HLA-B27 and Spondyloarthritis
HLA-B27 has been associated with reactive arthritis worldwide; and in fact SpA and reactive arthritis are highest in frequency in populations where the frequency of HLA-B27 is highest, such as in Eskimos [52, 53] and Native Americans in the second wave (NaDene) of migration, such as the Haida and Navajos [54, 55], and lowest in the Middle East [56,57,58] and Africa [59, 60]. As far as HLA-B27 subtypes are concerned, HLA-B∗27:05 and HLA-B∗27:02 are seen in whites, Eskimos, and Latin Americans [53, 61] and HLA-B∗27:04 in eastern Asians. On the other hand, certain HLA-B27 subtypes are non-disease associated, specifically HLA-B∗27:06 (most commonly encountered in Southeast Asia) and HLA-B∗27:09, found in Sardinia (primarily). The molecular basis of this lack of disease association is unclear. HLA-B∗27:06 and HLA-B∗27:09 importantly share a tyrosine residue at position 116, not found in the “common” SpA-associated subtypes (HLA-B∗27:05, HLA-B∗27:02, and HLA-B∗27:04). However, this amino acid association is also seen with HLA-B∗27:07, which is SpA associated. HLA-B27 positivity has been associated with chronicity of symptoms [62]. In one interesting study [63], patients with positive fecal culture for Salmonella, Campylobacter, Yersinia, Shigella, and E. coli were addressed by questionnaires inquiring about gastrointestinal symptoms and the occurrence of joint pain in a previously healthy joint within 4 weeks after onset of infection. A significant association between joint pain beginning within 4 weeks of infection and HLA-B27 was found for Salmonella, Shigella, and Yersinia, not, however, for Campylobacter and E. coli; and a significant association between HLA-B27 and severity of joint pain was observed.

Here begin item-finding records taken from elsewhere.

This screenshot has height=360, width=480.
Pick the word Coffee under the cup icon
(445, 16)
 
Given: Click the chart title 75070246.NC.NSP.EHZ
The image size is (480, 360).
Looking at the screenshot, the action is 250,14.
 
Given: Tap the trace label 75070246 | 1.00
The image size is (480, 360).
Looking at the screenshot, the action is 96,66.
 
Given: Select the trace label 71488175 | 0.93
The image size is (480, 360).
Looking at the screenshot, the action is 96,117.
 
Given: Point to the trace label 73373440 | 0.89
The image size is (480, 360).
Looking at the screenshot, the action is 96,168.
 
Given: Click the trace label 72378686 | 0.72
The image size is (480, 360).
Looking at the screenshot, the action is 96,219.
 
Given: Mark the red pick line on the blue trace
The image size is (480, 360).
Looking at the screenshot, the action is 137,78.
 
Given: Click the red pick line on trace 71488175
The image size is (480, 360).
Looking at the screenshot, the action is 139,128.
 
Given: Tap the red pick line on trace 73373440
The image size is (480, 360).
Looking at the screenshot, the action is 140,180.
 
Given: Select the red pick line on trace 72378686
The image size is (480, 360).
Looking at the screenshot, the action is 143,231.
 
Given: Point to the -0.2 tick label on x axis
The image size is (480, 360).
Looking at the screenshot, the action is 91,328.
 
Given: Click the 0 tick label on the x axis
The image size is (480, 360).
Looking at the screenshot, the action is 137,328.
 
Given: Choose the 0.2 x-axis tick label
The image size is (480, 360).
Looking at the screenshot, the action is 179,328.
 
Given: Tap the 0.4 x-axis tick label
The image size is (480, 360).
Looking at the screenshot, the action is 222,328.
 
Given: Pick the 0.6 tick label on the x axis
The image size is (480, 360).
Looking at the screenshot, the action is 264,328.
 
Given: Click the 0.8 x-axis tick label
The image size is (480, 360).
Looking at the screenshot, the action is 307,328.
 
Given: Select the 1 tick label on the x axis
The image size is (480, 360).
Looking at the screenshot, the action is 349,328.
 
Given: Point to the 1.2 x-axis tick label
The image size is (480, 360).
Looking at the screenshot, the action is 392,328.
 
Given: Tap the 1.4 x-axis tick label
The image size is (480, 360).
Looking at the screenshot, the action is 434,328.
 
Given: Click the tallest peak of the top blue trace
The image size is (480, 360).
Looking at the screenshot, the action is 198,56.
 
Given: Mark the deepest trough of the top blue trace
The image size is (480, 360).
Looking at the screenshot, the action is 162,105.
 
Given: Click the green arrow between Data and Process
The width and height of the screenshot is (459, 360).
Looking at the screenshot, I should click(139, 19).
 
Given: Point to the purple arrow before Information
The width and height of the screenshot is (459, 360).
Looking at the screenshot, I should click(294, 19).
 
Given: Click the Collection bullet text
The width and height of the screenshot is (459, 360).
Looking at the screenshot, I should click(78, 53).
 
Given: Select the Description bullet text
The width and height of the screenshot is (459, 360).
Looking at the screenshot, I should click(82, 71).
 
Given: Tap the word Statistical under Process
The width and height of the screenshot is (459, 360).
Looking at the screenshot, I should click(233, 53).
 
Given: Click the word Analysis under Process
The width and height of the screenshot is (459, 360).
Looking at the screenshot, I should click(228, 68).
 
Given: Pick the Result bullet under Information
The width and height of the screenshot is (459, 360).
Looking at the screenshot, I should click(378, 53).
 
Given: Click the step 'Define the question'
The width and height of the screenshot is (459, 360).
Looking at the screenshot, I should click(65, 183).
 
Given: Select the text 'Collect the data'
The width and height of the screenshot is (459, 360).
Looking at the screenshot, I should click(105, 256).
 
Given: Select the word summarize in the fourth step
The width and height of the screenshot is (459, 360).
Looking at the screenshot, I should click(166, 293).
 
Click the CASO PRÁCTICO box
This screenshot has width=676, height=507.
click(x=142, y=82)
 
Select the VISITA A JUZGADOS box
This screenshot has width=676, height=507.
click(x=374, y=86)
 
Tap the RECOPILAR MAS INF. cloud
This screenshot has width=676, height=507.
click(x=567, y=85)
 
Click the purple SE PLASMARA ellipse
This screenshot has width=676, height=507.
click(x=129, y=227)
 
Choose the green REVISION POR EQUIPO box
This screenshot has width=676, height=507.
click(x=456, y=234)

The Role of HLA-B27 in ReA Pathogenesis
The exact mechanism underlying the effect of HLA-B27 on disease susceptibility still has not been determined. To detail all the investigations of HLA and causation of SpA is outside the scope of this chapter and is covered in part in other chapters in this book as well as in recent reviews [2,3,4,5]. Five different theories for the role of HLA-B27 in influencing susceptibility to spondyloarthritis have been proposed:
Presentation of an Arthritogenic Peptide
As an MHC class I protein, the “classical” function of HLA-B27 is to present endogenous (i.e., viral, bacterial, tumor, self) peptides that have been degraded intracellularly in proteasomes to the αβ-T-cell antigen receptor on cytotoxic (CD8-positive) T-lymphocytes. However, in addition to their classical antigen-presenting role, HLA class I proteins (and the peptides presented therein) are recognized by members of the killer immunoglobulin receptor (KIR) family on natural killer cells. The HLA-B27 heavy chain is transcribed off of ribosomes in macrophages and retained in the endoplasmic reticulum (ER) by the molecular chaperones calnexin, calreticulin, and oxidoreductase ERp57, the latter a protein disulfide isomerase that reduces and oxidizes disulfide bonds. Then, it is folded into its tertiary structure and bound to β2-microglobulin, after which calnexin releases the complex and the dimer is associated with calreticulin, which in turn chaperones the formation of the peptide loading onto the complex of heavy chain, β2-microglobulin, and antigenic peptide, via the TAP proteins and tapasin. The antigenic peptide has been trimmed to optimal length by endoplasmic reticulum-associated aminopeptidases 1 and 2 (ERAP-1 and ERAP-2). Then, the trimolecular peptide complex (HLA-B27 heavy chain, β2-microglobulin, and peptide) travels to the cell surface, where the antigenic peptide is presented either to the αβ-T-cell receptor on CD8-positive T-lymphocytes or to the killer immunoglobulin receptor (KIR) on natural killer (NK) cells. Analysis of the peptides bound by HLA-B27 reveals a strong preference for peptides of 9–11 amino acids in length, which comprise 93% of the peptides examined, with only 2% of peptides being shorter than 9 residues [3]. There is also a preference for peptides that have an arginine at position 2, a consequence of “B pocket” specificity.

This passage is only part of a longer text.